When a public relations firm signs a new account, or an internal PR team is granted budget approval, excitement is in the air. Take a little time to celebrate, then let the real work begin. And that work starts with a well-written plan. To craft a killer PR plan, here are some steps to consider before you begin.
Establish a baseline.
A good plan starts with a review of past history, including brand perception, activity over the previous year, and recent earned media successes or lack of the same. A thorough brand or organization audit will make setting milestones toward goals clearer and easier.
Build in and budget for metrics.
This is a given, but PR goals and the ways in which progress is measured will vary with the individual organization. Beware of sweeping objectives like “positive visibility” or “brand awareness” unless there are tools with which to measure that visibility with some precision. Another essential ingredient is a series of key performance indicators (KPIs) and deliverables that support those broader goals. These might include specific stories in top-tier publications; speaking opportunities earned at key conferences; social media shares, and other indicators of progress against goals.
Plan initiatives by quarter.
Take a step back and look at your plan by manageable chunks of time, typically quarters. While it’s unlikely that an organization’s strategy, positioning, target audiences, and key messages will change, most tactics benefit from quarterly review and refreshers. Unexpected developments, including internal changes, a wrinkle in the business climate, or a move by a competitor can demand a new tactic or two.
Build in checkpoints.
You can gain buy-in from decision-makers and ensure quick course corrections for any mistakes by building checkpoints and milestones into the plan. Those might be when a specific deliverable is achieved, or it can be tied to the impact of a campaign or tactic, like the midpoint for total number of shares for a social media promotion.
Make it flexible.
The beauty of public relations, in comparison to traditional advertising and even some forms of direct marketing, is that it is built for flexibility. As we’ve addressed in previous posts, we operate in a dynamic media environment where the news cycle seems to get faster all the time. Instant digital and social posts reflect warp speed changes in news, influencers and “what’s hot, what’s not.” PR teams and their clients need to be able to substitute one story idea for another within a media or content calendar. Changes might include “newsjacking” to take advantage of topical events relevant to your brand, or homing in on an emerging market segment or trend. Building in flexibility makes good PR and business sense.
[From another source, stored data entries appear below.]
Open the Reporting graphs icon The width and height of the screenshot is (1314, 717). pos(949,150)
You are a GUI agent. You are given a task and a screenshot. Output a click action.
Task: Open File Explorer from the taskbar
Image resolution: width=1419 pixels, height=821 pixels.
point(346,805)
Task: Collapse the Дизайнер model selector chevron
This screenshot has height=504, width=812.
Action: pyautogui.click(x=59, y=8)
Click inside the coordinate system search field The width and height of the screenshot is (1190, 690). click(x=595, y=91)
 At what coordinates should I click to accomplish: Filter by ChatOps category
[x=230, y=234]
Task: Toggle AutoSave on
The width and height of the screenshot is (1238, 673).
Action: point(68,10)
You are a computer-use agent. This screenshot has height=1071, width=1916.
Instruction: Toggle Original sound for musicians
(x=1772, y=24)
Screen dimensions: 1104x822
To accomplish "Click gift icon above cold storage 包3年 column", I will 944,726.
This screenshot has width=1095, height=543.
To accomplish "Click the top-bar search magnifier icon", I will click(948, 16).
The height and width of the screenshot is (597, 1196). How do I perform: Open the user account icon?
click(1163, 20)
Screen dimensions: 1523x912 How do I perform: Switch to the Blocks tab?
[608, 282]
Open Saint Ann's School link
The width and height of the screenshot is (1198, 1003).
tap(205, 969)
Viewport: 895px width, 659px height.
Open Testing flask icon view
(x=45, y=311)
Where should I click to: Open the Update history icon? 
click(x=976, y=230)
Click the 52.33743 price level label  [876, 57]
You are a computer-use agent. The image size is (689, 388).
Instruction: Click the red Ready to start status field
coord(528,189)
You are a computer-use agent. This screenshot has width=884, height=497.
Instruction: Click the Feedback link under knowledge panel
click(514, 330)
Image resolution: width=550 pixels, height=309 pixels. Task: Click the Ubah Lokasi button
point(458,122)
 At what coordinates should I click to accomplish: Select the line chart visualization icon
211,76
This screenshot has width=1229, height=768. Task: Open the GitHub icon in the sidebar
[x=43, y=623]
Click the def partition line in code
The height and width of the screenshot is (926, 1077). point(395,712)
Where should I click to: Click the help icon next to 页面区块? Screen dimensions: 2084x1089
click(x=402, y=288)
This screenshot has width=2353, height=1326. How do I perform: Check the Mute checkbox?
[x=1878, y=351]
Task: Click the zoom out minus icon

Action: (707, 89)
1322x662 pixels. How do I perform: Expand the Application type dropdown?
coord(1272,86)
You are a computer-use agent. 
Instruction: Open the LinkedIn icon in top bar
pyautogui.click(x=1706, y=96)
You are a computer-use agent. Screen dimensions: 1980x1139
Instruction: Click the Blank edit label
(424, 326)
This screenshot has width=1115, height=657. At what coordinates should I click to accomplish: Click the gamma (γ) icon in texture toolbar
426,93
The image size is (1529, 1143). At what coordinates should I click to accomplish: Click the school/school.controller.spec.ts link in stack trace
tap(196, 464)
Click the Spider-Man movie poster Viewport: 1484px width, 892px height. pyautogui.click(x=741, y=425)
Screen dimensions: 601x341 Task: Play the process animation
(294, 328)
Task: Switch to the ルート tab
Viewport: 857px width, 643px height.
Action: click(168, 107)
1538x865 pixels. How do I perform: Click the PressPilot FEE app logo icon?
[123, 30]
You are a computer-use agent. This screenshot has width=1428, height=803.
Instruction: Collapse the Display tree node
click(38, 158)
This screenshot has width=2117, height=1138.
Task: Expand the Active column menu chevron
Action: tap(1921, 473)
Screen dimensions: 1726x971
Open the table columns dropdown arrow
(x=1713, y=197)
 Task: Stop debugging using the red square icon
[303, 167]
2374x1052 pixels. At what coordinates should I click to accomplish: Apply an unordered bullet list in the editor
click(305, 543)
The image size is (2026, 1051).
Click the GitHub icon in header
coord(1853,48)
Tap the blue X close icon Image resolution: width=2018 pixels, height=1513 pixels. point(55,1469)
Eliminate risk where you can.
The entrepreneurial culture of many technology-driven industries and the growth of “lean” startups has given rise to “discovery-driven planning” for business situations that represent uncharted territory. This type of planning deals with uncertainty by building in key milestones or checkpoints before additional funds for a new venture are released, as outlined in the Harvard Business Review overview of five key disciplines and tools. Similarly, there are some safeguards for ambitious PR plans that strive to break out of the traditional mold. We believe strongly in low-cost piloting of certain ventures before committing large chunks of budget, for example.
Focus on simple ideas, packaged well.
One key tactic doesn’t a plan make. But if a tactic can’t be explained and executed simply, then consider changing it. We had a strong program idea for a mattress company that wanted to be linked with healthy sleep. It was tied to to earn attention with a “protest” against the spring Daylight Saving Time change and the fatigue it often causes during the days that follow turning the clock ahead. The original concept was elaborate and involved an online petition, local-market events, Census data research, and street leafleting to create attention. In the end, we pared the tactics to a Facebook call-to-action and a strategically located photo opportunity outside a flagship store that featured – what else? – a stack of mattresses and a blissfully sleeping person. It was more streamlined and replicable across different cities, and it carried that quarter’s outreach very nicely.
Ensure message alignment.
Ask yourself if your PR plan meshes with other marketing and communications plans including advertising and direct marketing. Although the disciplines are designed to accomplish distinct goals, they should not fight one another or be diffused during key periods like a new product launch or fresh thought leadership direction. If paid media messages are based on a breakthrough new product technology, for example, executive leadership and bylined content topics might reflect themes of fostering innovation through business culture.